What makes your movies more engaging for backers? A linguistic analysis of Kickstarter projects using topic modeling

  • Shuman LIU (Speaker)

Activity: Talks or PresentationsOther Invited Talks or Presentations


Crowdfunding has become an increasingly popular channel for entrepreneurs to raise funds from the general public to support their startup projects. However, the percentage of crowdfunding projects that can reach their original fund-raising goals is relatively small among all crowdfunding websites. Although previous studies have examined various factors such as individual project features, private and social networks that might influence the outcomes of the fund-raising campaigns, the textual descriptions of projects, as a key part of any crowdfunding proposal, have rarely been studied for analyzing crowdfunding success.
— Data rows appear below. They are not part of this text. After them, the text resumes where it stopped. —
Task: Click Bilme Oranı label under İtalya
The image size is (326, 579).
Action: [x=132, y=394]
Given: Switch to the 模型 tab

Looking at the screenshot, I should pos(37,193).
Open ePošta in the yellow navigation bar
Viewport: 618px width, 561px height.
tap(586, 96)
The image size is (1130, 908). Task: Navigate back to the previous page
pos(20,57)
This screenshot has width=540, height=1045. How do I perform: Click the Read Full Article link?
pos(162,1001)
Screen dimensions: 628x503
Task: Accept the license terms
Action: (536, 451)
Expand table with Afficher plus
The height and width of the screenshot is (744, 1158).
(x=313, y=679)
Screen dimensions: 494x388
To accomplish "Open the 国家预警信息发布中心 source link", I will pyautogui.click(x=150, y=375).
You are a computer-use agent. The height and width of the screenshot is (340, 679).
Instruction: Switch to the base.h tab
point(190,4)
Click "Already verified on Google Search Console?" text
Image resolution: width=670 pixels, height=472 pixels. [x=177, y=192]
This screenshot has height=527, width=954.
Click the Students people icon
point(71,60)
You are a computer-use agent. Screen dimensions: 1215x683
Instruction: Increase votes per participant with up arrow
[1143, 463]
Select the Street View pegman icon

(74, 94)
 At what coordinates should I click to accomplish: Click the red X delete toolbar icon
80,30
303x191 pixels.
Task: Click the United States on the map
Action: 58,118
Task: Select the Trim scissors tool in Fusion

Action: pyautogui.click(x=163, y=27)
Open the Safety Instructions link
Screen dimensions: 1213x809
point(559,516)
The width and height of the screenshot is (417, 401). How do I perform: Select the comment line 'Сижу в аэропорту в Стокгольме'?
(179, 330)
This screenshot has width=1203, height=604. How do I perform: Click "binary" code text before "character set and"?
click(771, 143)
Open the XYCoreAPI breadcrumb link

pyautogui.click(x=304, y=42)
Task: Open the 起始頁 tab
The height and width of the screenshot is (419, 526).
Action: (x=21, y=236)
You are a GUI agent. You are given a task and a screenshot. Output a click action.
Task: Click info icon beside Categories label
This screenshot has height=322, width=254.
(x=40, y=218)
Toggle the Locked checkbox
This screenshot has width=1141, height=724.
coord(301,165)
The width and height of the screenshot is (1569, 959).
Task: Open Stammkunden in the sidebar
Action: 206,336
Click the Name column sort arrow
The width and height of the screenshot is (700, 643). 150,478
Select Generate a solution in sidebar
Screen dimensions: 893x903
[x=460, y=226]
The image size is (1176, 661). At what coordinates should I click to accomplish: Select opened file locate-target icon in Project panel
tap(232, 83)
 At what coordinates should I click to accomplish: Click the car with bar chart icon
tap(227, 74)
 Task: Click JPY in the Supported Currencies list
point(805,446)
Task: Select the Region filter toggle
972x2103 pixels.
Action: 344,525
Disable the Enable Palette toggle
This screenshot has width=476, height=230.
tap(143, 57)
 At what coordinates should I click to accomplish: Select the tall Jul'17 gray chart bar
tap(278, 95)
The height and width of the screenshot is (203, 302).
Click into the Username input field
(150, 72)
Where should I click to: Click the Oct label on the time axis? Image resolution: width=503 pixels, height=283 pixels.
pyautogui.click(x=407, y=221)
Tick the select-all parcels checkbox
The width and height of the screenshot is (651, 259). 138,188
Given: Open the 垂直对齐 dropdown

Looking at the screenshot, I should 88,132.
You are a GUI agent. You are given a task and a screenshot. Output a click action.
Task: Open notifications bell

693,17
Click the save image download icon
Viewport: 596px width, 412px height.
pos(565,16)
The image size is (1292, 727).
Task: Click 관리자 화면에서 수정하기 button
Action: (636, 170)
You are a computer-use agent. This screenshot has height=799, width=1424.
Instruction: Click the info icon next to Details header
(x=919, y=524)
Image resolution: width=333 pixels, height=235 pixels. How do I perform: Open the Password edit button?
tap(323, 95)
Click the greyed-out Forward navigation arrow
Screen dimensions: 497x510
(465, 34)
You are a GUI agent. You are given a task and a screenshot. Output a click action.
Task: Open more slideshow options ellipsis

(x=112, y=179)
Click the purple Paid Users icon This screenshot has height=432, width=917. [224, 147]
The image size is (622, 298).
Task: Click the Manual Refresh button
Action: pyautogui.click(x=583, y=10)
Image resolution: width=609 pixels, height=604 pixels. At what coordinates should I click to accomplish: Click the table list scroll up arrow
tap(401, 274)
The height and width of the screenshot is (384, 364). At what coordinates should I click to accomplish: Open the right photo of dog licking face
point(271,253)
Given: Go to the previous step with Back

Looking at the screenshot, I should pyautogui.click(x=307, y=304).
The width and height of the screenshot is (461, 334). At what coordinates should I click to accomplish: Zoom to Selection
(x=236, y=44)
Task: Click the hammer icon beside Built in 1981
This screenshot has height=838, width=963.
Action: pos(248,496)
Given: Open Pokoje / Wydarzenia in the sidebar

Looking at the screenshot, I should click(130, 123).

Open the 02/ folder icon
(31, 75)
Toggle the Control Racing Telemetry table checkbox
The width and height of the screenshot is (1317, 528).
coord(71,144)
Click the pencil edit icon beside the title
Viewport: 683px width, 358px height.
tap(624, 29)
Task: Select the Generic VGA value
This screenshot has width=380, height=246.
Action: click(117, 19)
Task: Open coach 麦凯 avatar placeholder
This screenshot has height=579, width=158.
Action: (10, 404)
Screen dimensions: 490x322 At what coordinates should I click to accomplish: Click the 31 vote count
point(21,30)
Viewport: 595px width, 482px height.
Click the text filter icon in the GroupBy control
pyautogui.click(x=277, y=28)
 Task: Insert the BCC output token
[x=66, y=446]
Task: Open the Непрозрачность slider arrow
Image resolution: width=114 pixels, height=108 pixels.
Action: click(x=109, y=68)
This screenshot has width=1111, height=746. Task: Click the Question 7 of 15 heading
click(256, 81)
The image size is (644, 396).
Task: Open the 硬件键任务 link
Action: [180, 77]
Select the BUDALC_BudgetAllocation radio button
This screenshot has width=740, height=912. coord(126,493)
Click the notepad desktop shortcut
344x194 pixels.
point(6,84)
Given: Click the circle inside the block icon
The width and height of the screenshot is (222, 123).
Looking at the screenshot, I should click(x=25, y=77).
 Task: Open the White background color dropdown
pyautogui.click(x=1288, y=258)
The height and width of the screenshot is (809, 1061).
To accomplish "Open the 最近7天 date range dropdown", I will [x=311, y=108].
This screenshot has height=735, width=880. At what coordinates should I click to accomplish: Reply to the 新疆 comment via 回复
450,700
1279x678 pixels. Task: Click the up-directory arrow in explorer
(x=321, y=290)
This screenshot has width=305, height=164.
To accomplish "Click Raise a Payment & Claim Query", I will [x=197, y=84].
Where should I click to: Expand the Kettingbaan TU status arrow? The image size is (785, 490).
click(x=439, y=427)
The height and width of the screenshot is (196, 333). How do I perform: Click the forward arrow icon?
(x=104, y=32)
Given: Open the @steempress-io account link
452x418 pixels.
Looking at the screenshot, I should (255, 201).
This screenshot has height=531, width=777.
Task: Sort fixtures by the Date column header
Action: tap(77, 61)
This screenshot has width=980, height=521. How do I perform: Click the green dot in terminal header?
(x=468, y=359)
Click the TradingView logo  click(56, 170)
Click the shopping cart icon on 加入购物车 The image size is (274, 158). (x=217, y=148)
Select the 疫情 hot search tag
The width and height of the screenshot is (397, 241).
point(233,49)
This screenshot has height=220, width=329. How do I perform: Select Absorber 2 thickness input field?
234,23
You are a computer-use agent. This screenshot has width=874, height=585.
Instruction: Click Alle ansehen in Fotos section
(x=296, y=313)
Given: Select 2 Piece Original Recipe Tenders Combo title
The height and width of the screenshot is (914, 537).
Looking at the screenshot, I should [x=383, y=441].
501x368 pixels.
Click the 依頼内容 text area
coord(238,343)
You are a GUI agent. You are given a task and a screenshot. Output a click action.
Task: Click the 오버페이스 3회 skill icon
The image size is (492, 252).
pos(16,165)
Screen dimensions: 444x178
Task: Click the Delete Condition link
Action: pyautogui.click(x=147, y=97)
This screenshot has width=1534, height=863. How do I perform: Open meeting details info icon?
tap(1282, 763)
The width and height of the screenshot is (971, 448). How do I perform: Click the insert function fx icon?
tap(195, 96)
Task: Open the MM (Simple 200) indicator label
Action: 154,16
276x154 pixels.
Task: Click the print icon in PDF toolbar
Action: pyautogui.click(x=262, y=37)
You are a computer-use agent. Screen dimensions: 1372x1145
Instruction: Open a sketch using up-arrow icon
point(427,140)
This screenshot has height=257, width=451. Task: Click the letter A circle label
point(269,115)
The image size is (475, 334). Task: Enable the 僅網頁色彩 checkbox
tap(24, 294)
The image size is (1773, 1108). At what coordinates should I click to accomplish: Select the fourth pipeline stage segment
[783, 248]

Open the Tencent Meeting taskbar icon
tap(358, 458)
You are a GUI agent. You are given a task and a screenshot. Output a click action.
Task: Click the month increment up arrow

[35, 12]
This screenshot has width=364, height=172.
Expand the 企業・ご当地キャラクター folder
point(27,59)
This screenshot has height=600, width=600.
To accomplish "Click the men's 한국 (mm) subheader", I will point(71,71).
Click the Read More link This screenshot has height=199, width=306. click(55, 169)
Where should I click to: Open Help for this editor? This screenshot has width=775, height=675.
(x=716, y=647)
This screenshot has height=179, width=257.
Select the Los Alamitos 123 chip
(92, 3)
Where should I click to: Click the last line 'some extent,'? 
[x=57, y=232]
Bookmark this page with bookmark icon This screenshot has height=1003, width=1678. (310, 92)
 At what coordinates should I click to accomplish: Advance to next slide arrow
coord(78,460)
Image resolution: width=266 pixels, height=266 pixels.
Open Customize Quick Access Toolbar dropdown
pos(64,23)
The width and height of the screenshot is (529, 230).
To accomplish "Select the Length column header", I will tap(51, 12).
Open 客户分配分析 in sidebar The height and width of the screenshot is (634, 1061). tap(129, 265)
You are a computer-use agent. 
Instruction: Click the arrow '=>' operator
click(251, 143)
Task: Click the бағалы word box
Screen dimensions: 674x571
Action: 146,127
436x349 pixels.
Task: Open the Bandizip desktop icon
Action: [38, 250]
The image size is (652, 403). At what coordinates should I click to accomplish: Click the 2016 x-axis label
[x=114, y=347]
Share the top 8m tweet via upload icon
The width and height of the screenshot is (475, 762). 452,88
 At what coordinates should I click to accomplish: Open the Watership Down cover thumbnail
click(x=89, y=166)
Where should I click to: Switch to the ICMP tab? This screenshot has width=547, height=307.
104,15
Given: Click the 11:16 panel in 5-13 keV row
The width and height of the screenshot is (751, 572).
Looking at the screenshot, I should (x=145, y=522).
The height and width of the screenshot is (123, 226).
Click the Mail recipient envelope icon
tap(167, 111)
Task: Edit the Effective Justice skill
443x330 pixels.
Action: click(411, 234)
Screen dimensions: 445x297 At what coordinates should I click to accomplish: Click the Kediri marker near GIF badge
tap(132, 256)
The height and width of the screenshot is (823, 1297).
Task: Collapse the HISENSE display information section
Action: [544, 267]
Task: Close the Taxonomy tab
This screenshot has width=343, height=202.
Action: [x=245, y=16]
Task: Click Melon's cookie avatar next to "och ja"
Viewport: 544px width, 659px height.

In this research, we study a corpus of 1559 movie projects from Kickstarter up to the end of 2017. We use the natural language processing tool to mine the textual descriptions of projects and extract linguistic and writing features that might affect the outcomes of the fundraising campaigns. We find that the language used in the project description has surprising predictive power on the successful funding. A closer look at the phrases shows that they exhibit general persuasion principles, depending on the fit between the pitch presentation and the genre of movies. For example, using some words related to "relativity" like "motion", "space", "time" could increase the likelihood of success for the action movies. While descriptive words like adjectives, comparisons are top of the predictors for the successful funding of comedy movies, words reflecting analytic thinking might have an adverse effect. For horror movies, informal language offers a favor in return for donating. The managerial implication of our research is that movie creators use the most influential linguistic and writing features to promote their new business ideas in a more persuasive and effective way and thus to improve the chance of raising sufficient funds for their projects.